Nolan's grip clamped harder, the fight in her wrists jolting through him. His jaw locked, breath grinding out between his teeth. Then he gave her a hard shake, dragging her up against his fury. "Don't you throw that at me," he bit out, eyes boring into hers. "You think I don't care? You think I haven't been watching you walk into fire every time, praying you come back?"
Her whole body seized between them. Nolan shaking her forward, Brock's hand anchoring her from behind—their grip pinned her in place, trapped, helpless. For a split second the room tore apart, the present ripping open to let the past spill through: chains biting her wrists, fists driving into her, their voices snapping questions she wouldn't answer, the blows coming again and again. Terror surged so real her throat locked, lungs refusing air. Her eyes went glassy, focus sliding past them, and the words slipped out in a thin, broken whisper she didn't choose. "I don't know," she choked, barely audible. "I don't—"
Both of them felt it hit. The fight vanished from her body, leaving nothing but rigid tension and shaking under their hands. Nolan's fury guttered, grip falling open like he'd grabbed a live wire. Brock's hand dropped away too, relief swallowed by the sick twist in his gut at the way she'd gone still.
Harper tried to pull away, to turn toward the hall, but her legs wouldn't hold. The strength went out of them all at once, dropping her to her knees. She hit the floor hard enough to jar her ribs. Her palms slapped down, spreading against the tile as if the ground was the only solid thing left, shoulders heaving, breath breaking ragged past her clenched teeth. Blood smeared fresh across her sleeve as she dragged a hand up, trying to shield her face from them.
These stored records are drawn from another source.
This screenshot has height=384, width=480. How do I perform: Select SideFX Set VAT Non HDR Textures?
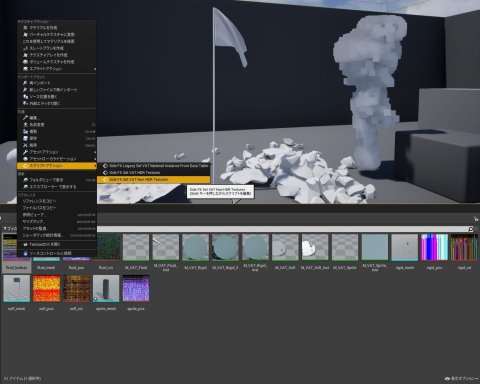click(x=154, y=180)
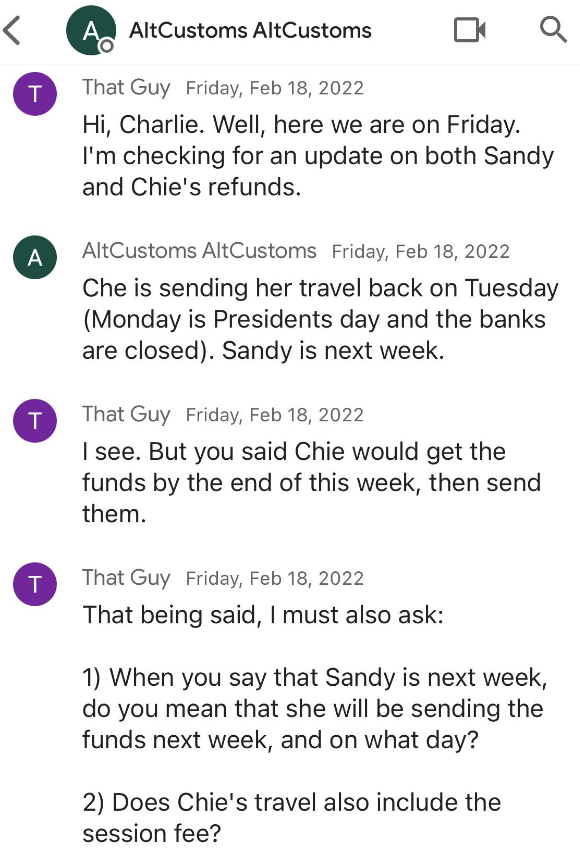Screen dimensions: 580x851
Task: Click the 'That being said, I must also ask' line
Action: pos(263,615)
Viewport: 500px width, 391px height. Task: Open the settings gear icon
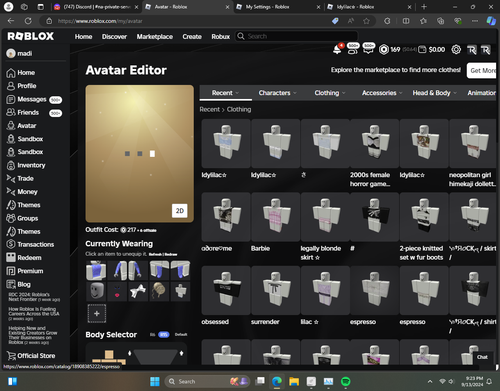456,50
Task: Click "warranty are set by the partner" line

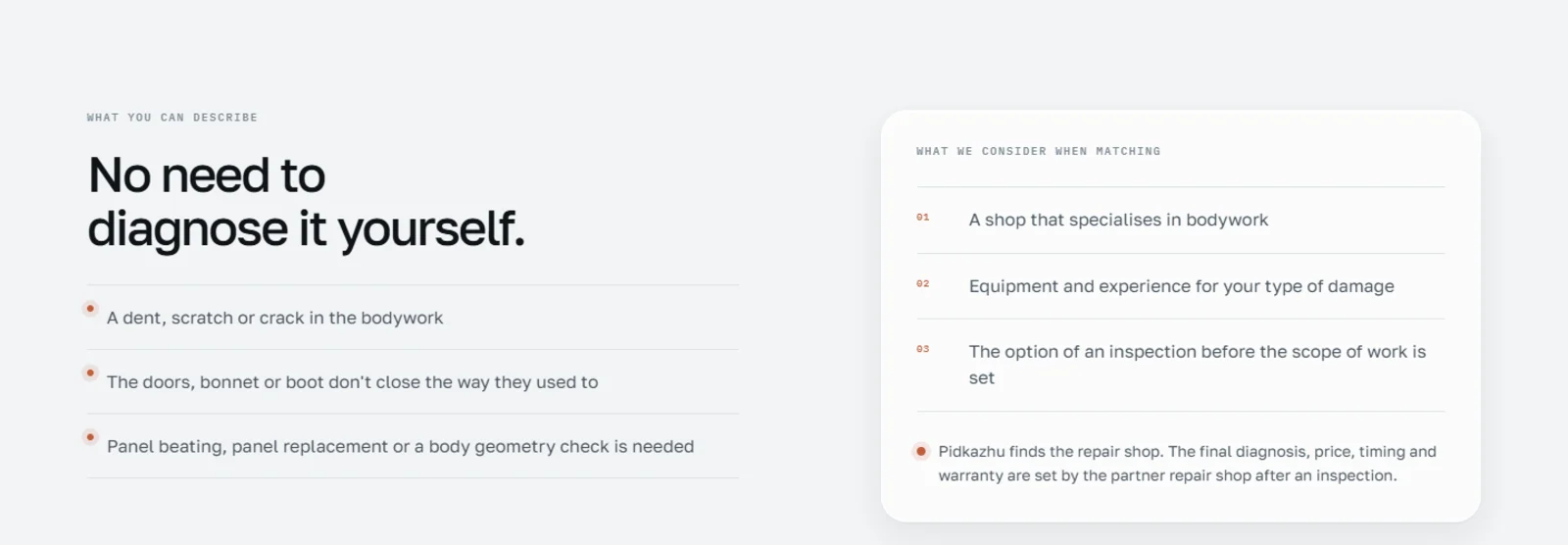Action: (x=1167, y=475)
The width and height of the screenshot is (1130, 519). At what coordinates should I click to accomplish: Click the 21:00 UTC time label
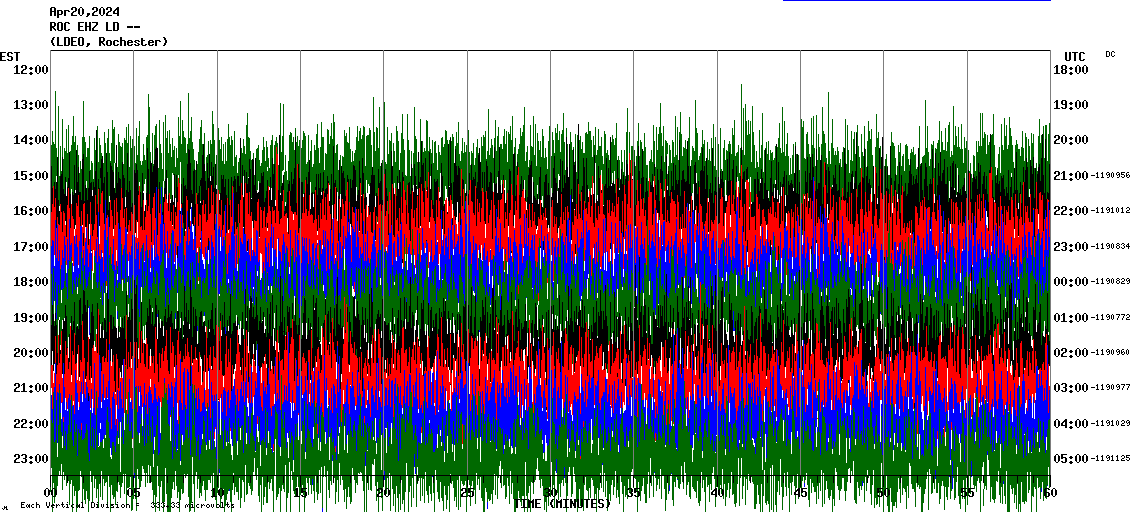[1070, 176]
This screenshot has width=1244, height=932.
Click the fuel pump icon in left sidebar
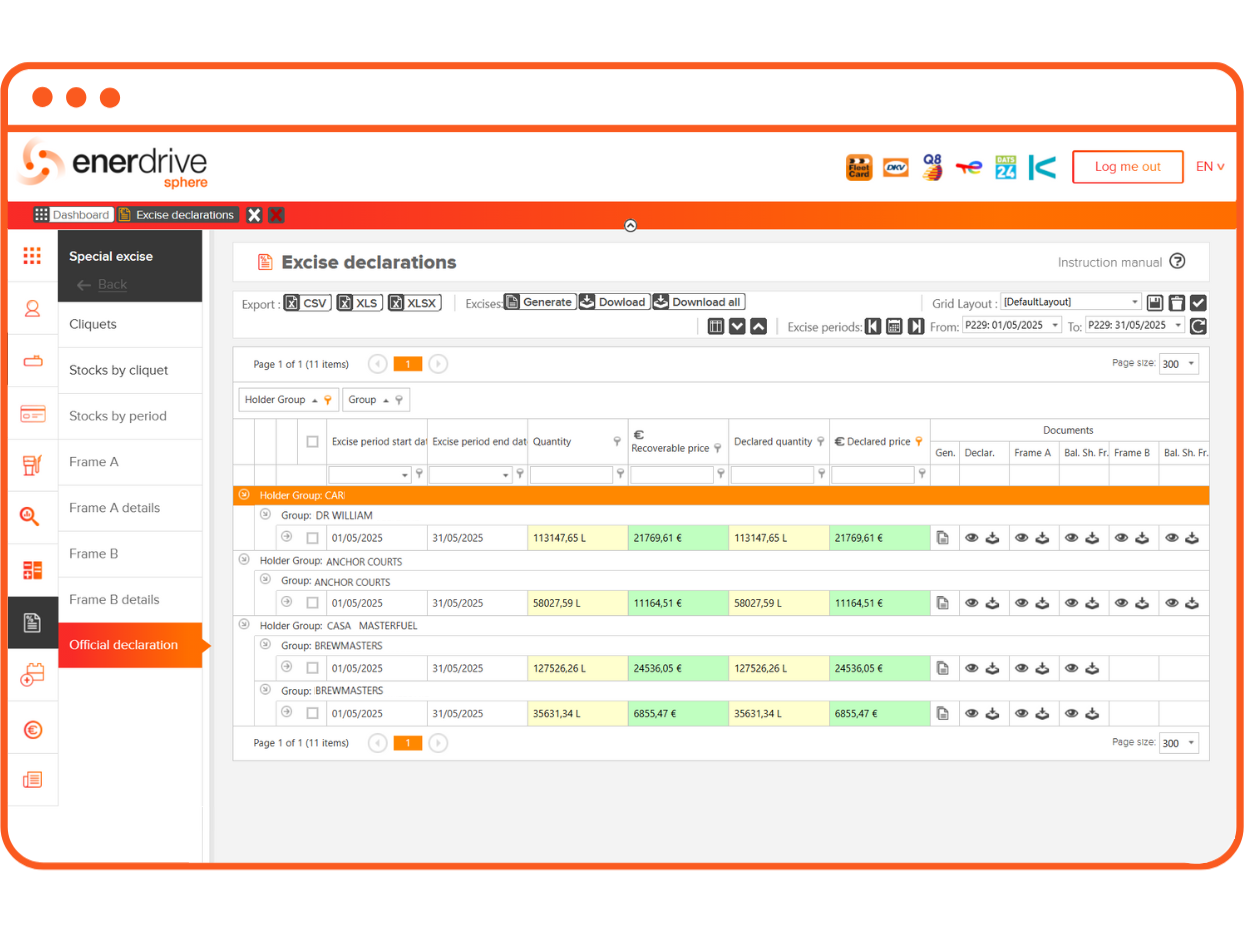32,464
Brock dropped down behind her without thinking, the sight of her falling knocking the air out of him. He came in close, but not so close she couldn't pull away. When she didn't, his arms eased around her shoulders, drawing her back into him, his chest a steady wall at her spine. She tensed at the pull, every muscle rigid, breath locked tight like she might splinter if he pressed any harder.
Then something in her gave. Her body twisted, curling in toward him, her face burying against his chest. Her teeth stayed clenched, bared in silent defiance even as her shoulders shook, the fight in her turned inward, tearing through what was left. Brock folded around her, one hand at her back, the other cradling her head, holding her like he could take some of the damage into himself.
Nolan lowered with them, settling on one knee at her side. His hand came down on her shoulder, firm and certain, keeping her in the room without pinning her there. He didn't say a word.
Over her bowed head, Brock's eyes met his. Relief, fury, guilt—all of it tangled in one look. Nolan held it, jaw tight, both men bound silent by the same truth: whatever Vex had sent her into had torn her open, and neither of them had been there when it counted.